- [Text excerpt]
My laboratory is interested in the molecular mechanisms of molecular degeneration and axonal repair. We employ a variety of modern molecular techniques such as lentiviral vectors, microRNA analyses, individual-nucleotide resolution Cross-Linking and ImmunoPrecipitation (iCLIP) and Translating Ribosome Affinity Purification (TRAP) techniques to study how specific genes can affect cellular pathways to alter function and phenotype of neural cells. The overall aim is to further our understanding of the molecular and cellular pathways that underlie neuronal degeneration in disorders such as Parkinson's disease, Alzheimer's disease, stroke, traumatic brain injury and nerve injury. This information can help us identify new targets that can be manipulated, either using druggable or gene therapy approaches, in order to devise new treatments for these diseases. Current projects include:

1) investigating the role of microRNAs in adult neurogenesis and axonal regrowth. We have previously identified a microRNA - miR-21 - that is significantly increased in injured nerves and encourages neurite outgrowth in neurons. We are currently trying to understand how this occurs and how we can manipulate this to develop treatment strategies to encourage nerves to regrow. Interestingly, miR-21 is also significantly increased in traumatic brain injuries and may have roles in regulating brain function and repair. We are currently conducting studies to understand how miR-21 can affect neurogenesis in the brain and spinal cord.

Collection entries:
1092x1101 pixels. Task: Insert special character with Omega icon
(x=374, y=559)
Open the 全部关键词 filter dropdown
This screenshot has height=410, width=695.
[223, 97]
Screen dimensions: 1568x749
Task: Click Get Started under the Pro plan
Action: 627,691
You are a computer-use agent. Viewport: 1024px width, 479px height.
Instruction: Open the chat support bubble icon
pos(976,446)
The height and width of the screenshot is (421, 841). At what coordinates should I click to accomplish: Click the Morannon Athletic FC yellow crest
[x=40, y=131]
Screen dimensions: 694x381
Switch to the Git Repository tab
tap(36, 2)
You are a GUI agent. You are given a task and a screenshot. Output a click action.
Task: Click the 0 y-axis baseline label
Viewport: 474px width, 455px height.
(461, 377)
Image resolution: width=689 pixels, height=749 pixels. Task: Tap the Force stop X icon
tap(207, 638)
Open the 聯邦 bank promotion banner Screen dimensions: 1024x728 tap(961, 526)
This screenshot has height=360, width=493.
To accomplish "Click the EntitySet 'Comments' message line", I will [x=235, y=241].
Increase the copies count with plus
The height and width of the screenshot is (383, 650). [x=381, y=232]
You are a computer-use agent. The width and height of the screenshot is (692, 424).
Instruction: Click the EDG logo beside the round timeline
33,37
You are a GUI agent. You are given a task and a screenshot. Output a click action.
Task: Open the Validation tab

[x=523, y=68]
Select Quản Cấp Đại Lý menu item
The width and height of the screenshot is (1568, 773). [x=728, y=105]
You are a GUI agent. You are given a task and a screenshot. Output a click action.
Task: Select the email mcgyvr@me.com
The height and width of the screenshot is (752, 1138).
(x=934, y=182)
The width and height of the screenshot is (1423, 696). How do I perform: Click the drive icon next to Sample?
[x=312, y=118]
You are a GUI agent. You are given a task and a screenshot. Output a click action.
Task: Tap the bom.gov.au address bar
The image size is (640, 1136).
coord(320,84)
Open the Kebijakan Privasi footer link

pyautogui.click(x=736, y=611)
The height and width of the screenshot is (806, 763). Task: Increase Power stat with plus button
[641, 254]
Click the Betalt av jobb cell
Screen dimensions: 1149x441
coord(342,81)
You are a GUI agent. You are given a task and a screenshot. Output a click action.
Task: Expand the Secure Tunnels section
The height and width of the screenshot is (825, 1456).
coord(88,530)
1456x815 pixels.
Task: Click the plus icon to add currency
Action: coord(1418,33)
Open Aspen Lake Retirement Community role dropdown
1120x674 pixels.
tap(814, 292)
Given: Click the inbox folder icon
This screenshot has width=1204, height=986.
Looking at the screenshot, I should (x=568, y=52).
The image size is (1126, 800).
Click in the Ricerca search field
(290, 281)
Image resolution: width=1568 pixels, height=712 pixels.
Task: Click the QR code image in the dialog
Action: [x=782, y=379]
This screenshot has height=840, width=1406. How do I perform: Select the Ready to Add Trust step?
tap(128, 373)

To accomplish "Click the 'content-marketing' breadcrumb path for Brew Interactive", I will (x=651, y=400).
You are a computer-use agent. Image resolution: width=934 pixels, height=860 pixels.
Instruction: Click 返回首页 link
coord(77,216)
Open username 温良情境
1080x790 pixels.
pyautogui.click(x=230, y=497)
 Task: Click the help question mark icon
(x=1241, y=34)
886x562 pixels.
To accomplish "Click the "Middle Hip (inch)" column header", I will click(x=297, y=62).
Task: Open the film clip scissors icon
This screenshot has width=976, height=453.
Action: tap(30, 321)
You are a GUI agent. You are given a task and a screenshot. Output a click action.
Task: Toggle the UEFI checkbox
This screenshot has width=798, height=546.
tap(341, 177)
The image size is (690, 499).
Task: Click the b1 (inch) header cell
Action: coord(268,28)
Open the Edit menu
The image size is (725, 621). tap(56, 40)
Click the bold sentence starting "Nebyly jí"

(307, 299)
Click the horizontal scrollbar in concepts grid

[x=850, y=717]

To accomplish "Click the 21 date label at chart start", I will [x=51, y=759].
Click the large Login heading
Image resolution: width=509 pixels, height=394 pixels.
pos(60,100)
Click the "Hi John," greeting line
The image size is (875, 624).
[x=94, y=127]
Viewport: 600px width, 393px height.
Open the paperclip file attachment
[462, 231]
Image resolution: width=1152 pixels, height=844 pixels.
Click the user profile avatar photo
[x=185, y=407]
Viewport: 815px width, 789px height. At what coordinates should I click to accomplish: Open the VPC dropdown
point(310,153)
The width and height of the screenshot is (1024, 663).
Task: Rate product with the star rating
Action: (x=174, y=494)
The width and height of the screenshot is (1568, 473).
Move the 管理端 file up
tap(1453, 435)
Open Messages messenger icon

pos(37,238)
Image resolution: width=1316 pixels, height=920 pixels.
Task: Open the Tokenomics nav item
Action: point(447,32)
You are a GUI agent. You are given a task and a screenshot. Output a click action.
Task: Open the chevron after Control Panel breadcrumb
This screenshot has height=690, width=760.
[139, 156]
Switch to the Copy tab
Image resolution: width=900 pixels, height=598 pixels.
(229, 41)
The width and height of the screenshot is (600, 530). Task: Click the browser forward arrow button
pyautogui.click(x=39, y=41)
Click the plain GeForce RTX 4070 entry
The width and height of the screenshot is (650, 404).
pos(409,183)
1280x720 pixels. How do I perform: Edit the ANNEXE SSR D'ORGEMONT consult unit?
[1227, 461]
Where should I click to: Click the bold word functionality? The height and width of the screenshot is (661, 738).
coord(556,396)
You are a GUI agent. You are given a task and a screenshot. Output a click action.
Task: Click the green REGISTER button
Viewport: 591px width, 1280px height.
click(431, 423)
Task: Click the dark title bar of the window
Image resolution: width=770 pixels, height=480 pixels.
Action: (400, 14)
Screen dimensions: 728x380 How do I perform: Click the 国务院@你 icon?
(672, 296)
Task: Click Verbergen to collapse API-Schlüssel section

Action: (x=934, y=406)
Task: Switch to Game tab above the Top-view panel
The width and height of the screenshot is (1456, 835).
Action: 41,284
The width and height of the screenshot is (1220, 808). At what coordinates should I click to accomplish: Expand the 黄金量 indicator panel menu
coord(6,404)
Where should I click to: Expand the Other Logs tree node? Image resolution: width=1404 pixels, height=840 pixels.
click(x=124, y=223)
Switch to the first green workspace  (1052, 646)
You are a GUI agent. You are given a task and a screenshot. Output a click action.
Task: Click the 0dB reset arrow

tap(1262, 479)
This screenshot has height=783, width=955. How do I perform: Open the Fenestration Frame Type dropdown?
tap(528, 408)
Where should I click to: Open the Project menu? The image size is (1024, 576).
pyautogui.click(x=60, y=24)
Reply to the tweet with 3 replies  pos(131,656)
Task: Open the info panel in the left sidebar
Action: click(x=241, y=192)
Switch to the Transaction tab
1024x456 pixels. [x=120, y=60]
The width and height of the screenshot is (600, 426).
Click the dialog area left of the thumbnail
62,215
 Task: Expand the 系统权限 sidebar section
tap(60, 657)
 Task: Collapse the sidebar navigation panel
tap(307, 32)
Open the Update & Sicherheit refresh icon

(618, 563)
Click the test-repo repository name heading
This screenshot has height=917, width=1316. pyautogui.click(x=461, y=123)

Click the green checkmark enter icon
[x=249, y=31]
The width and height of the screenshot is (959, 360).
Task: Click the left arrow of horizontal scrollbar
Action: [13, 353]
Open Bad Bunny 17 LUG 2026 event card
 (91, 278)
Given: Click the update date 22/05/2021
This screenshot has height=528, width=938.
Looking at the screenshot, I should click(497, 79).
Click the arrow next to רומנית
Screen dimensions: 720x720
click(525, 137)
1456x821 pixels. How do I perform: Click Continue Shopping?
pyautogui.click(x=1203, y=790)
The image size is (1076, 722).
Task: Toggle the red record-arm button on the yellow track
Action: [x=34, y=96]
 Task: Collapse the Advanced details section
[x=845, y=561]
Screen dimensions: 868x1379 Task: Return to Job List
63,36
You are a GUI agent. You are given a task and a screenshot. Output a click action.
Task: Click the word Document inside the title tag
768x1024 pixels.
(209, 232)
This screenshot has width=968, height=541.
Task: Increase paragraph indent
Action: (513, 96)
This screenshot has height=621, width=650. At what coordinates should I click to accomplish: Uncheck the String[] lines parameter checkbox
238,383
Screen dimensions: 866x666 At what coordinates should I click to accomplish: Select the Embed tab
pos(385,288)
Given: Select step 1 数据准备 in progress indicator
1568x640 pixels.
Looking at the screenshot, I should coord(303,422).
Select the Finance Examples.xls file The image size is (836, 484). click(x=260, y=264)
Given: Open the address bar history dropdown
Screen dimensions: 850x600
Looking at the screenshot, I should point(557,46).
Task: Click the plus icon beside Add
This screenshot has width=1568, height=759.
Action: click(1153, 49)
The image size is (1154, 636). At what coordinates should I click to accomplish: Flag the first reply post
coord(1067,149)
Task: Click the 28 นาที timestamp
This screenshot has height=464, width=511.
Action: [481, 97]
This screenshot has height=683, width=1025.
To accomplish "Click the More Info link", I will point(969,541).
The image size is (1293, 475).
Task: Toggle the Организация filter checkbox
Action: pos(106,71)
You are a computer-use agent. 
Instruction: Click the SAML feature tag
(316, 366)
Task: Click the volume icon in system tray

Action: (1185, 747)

- [To do]
[1] Answer these about the laboratory research description:
(a) What does the abbreviation TRAP stand for?
(b) Which microRNA did the laboratory previously identify as significantly increased in injured nerves?
(c) Besides injured nerves, in what kind of injury is that microRNA also significantly increased?
[2] Write the next part of the laboratory research description, picking up after its final sentence.

- [Per-task answers]
[1]
(a) Translating Ribosome Affinity Purification
(b) miR-21
(c) Traumatic brain injuries

[2]
2) We are interested in developing new treatment strategies for treating spinal cord injury. In collaboration with Dr Nicolas Granger (University of Bristol), we are exploring combination strategies that will enhance the function of olfactory ensheathing cells in the treatment of canine spinal cord injury. These include genetic manipulation of olfactory ensheathing cells to secrete an enzyme chondroitinase in a regulatable manner, or manipulating olfactory ensheathing cells to produce growth factors to encourage injured nerves (axons) to regrow.

3) Using cell models of Parkinson's disease, we are looking at how specific proteins can affect gene expression and function of dopaminergic neurons. In particular, we are interested in how normal and mutant synuclein can affect gene expression in dopaminergic neurons derived from normal and Parkinson's patients.